Work to complete >>
1 – From the passage on old farm life, reproduce word for word the part that opens with the words containing "But when has" and closes with "where is it?".
2 – In the passage on old farm life, how many days did the round trip to carry the butter to the river take?

Document section >>
In the section of the State of which I write, flax used to be grown, and cloth for shirts and trowsers, and towels and sheets, etc., woven from it. It was no laughing matter for the farm-boy to break in his shirt or trowsers those days. The hair shirts in which the old monks used to mortify the flesh could not have been much before them in this mortifying particular. But after the bits of shives and sticks were subdued, and the knots humbled by use and the washboard, they were good garments. If you lost your hold in a tree and your shirt caught on a knot or limb, it would save you.

But when has any one seen a crackle, or a swing-ling-knife, or a hetchel, or a distaff, and where can one get some tow for strings or for gun-wadding, or some swingling-tow for a bonfire? The quill-wheel, and the spinning-wheel, and the loom are heard no more among us. The last I knew of a certain hetchel, it was nailed up behind the old sheep that did the churning; and when he was disposed to shirk or hang back and stop the machine, it was always ready to spur him up in no uncertain manner. The old loom became a hen-roost in an outbuilding; and the crackle upon which the flax was broken, — where, oh, where is it?

When the produce of the farm was taken a long distance to market, — that was an event, too; the carrying away of the butter in the fall, for instance, to the river, a journey that occupied both ways four days. Then the family marketing was done in a few groceries. Some cloth, new caps and boots for the boys, and a dress, or a shawl, or a cloak for the girls were brought back, besides news and adventure, and strange tidings of the distant world. The farmer was days in getting ready to start; food was prepared and put in a box to stand him on the journey, so as to lessen the hotel expenses, and oats put up for the horses. The butter was loaded up overnight, and in the cold November morning, long before it was light, he was up and off. I seem to hear the wagon yet, its slow rattle over the frozen ground diminishing in the distance. On the fourth day toward night all grew expectant of his return, but it was usually dark before his wagon was heard coming down the hill, or his voice from before the door summoning a light. When the boys got big enough, one after the other accompanied him each year, until all had made the famous journey and seen the great river and the steamboats, and the thousand and one marvels of the far-away town. When it came my turn to go, I was in a great state of excitement for a week beforehand, for fear my clothes would not be ready, or else that it would be too cold, or else that the world would come to an end before the time fixed for starting. The day previous I roamed the woods in quest of game to supply my bill of fare on the way, and was lucky enough to shoot a partridge and an owl, though the latter I did not take. Perched high on a “springboard” I made the journey, and saw more sights and wonders than I have ever seen on a journey since, or ever expect to again.

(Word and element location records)
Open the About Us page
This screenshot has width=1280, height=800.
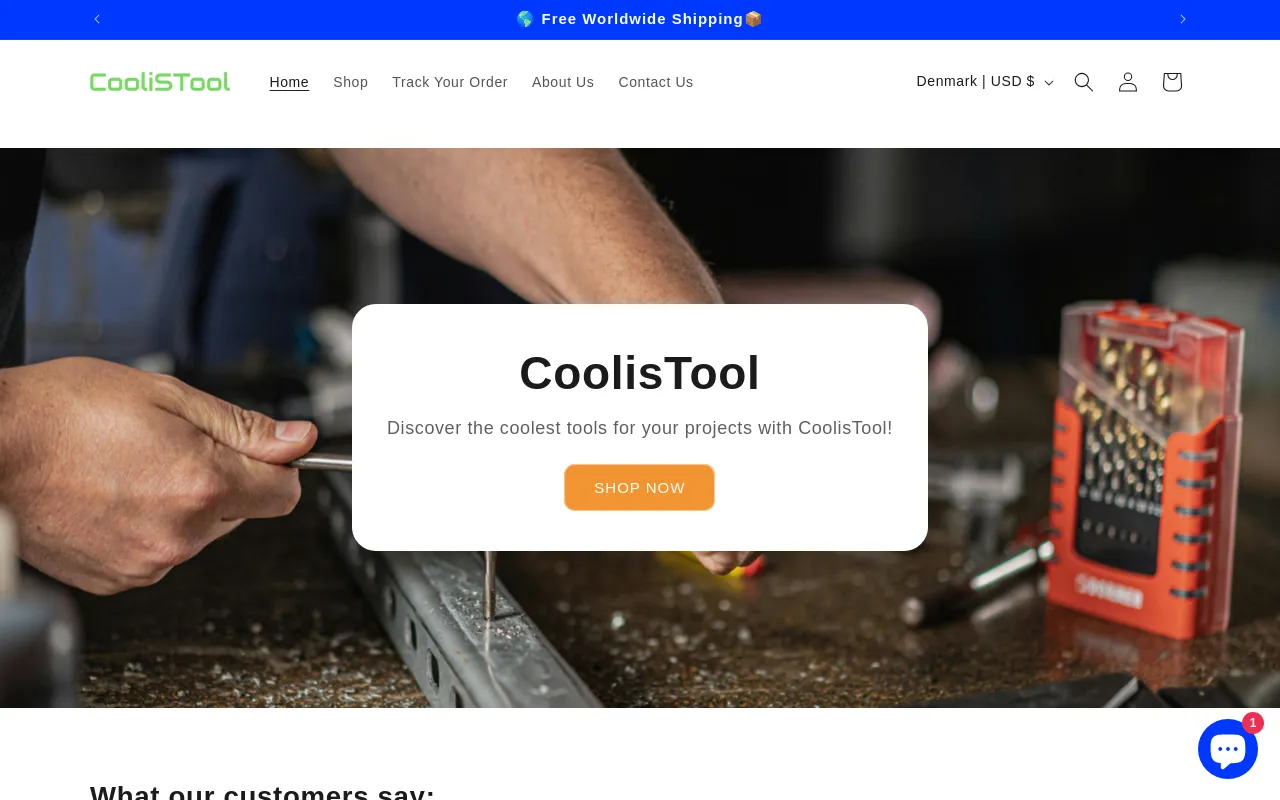[x=563, y=82]
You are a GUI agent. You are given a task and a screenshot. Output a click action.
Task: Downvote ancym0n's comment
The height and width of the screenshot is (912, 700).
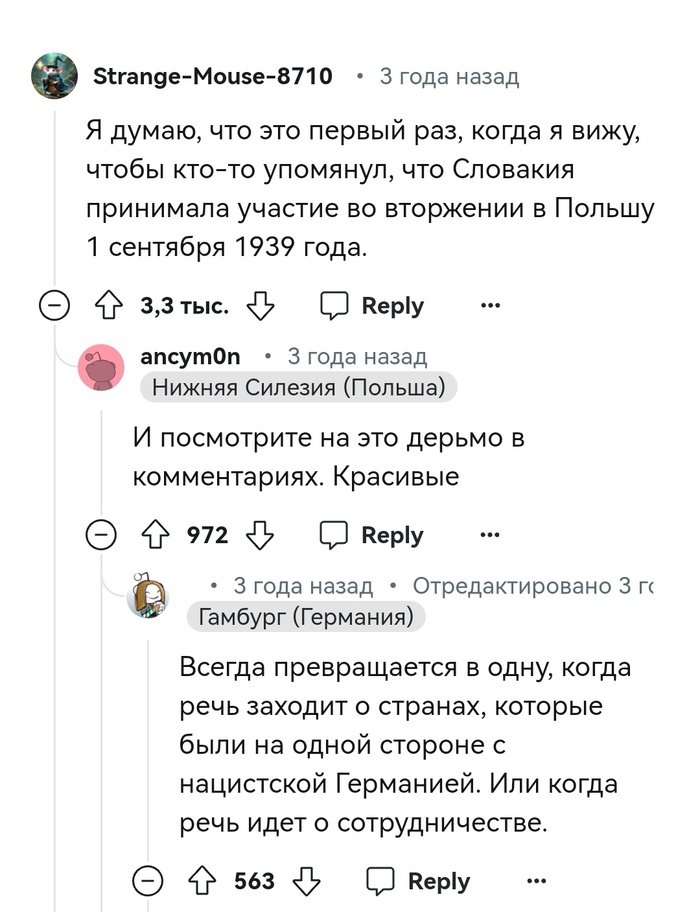pyautogui.click(x=260, y=536)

Answers provided >>
1 –
But when has any one seen a crackle, or a swing-ling-knife, or a hetchel, or a distaff, and where can one get some tow for strings or for gun-wadding, or some swingling-tow for a bonfire? The quill-wheel, and the spinning-wheel, and the loom are heard no more among us. The last I knew of a certain hetchel, it was nailed up behind the old sheep that did the churning; and when he was disposed to shirk or hang back and stop the machine, it was always ready to spur him up in no uncertain manner. The old loom became a hen-roost in an outbuilding; and the crackle upon which the flax was broken, — where, oh, where is it?

2 – Four days.